▶ **Stored data**:
:::::
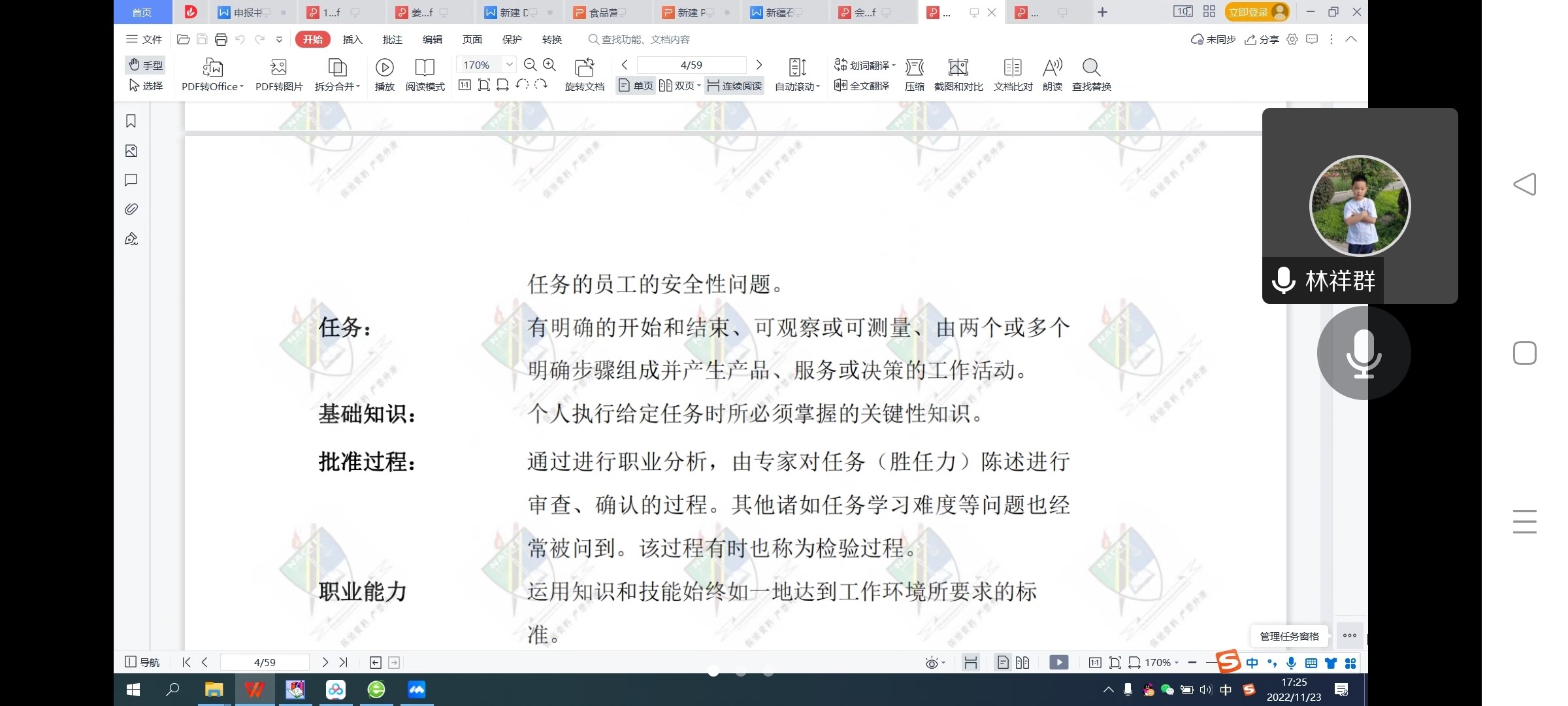The height and width of the screenshot is (706, 1568).
Task: Open 全文翻译 full-text translation
Action: click(862, 86)
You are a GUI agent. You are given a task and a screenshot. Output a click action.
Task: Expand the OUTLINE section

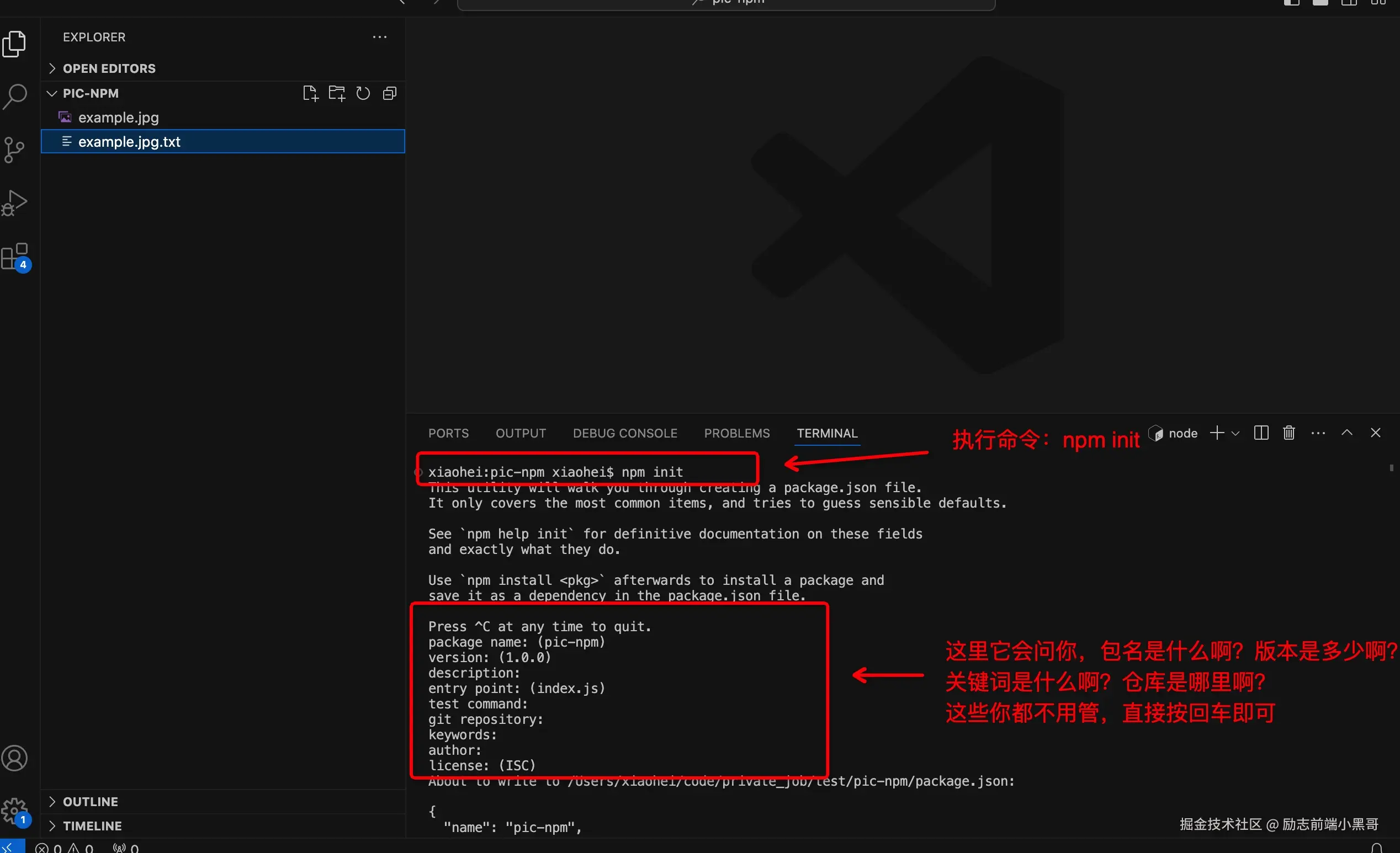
:::::
▶ **PROBLEM STATEMENT**: Write out nothing but the lines from the one with "You are a GUI" through the last line of the entries, exactly as they stand; pictures are not part of the copy.

▶ **EXPECTED ANSWER**:
You are a GUI agent. You are given a task and a screenshot. Output a click action.
Task: Expand the OUTLINE section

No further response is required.